Here are three questions, as well as suggested action steps, to help you manage the stress of “getting it all done.”

1. Are all the goals, tasks, or projects on my list absolutely essential?

We tend to do a lot of things just because we always have done them. But not everything is necessary or even useful. Ask yourself these strategic questions to determine on what goals, tasks, or projects you should focus.

  • How does this goal, task, or project align with our vision and strategy? Does it add to or distract from our vision and strategy?
  • Does it need to be done now?
  • Is this something I have to do? (We’ll address this question further in the next section.)

Action Steps: Place these four headings on a notepad: “Mission-Critical,” “Time-Sensitive,” “Cut,” “Parking Lot [place on hold].” Then list each goal, task, and project under the appropriate heading. Keep your focus on those items listed under the first two columns.

2. What is it that only I can do?

This is a question I ask myself and my team on a regular basis, especially during those times when I feel overwhelmed. As leaders we need to figure out what tasks we should be doing at our level of leadership, and then ask, “What can I delegate to someone else?”

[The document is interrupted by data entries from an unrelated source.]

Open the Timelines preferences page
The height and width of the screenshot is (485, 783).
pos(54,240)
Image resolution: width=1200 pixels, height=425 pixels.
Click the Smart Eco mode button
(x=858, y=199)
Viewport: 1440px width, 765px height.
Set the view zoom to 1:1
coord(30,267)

Action Steps: List everything you do; highlight the things that only you can do; and then list those things someone else can do.

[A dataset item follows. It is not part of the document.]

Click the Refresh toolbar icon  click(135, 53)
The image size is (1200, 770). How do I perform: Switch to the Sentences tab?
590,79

You may say, “I don’t have anyone to delegate to.” We’ll address this issue next.

3. Who’s on our team?

So now you’ve narrowed your focus to essential tasks that only you can do. The next question is: “Who does everything else?” Let’s dig into this a bit by looking at Jesus’ leadership development approach.

When Jesus first called his 12 disciples, He told them to drop everything and follow Him. Among the 12, Jesus had an especially close relationship with Peter, James, and John. (You could say that they were His inner circle.) These three walked with Him during some of His most intimate times of ministry, including His transfiguration. Beyond the 12, Jesus later sent out 72 others to minister in towns to which He would be going. He devoted himself first to the 3, then the 12, and then the 72—they would be the next generation of leadership when He ascended into heaven.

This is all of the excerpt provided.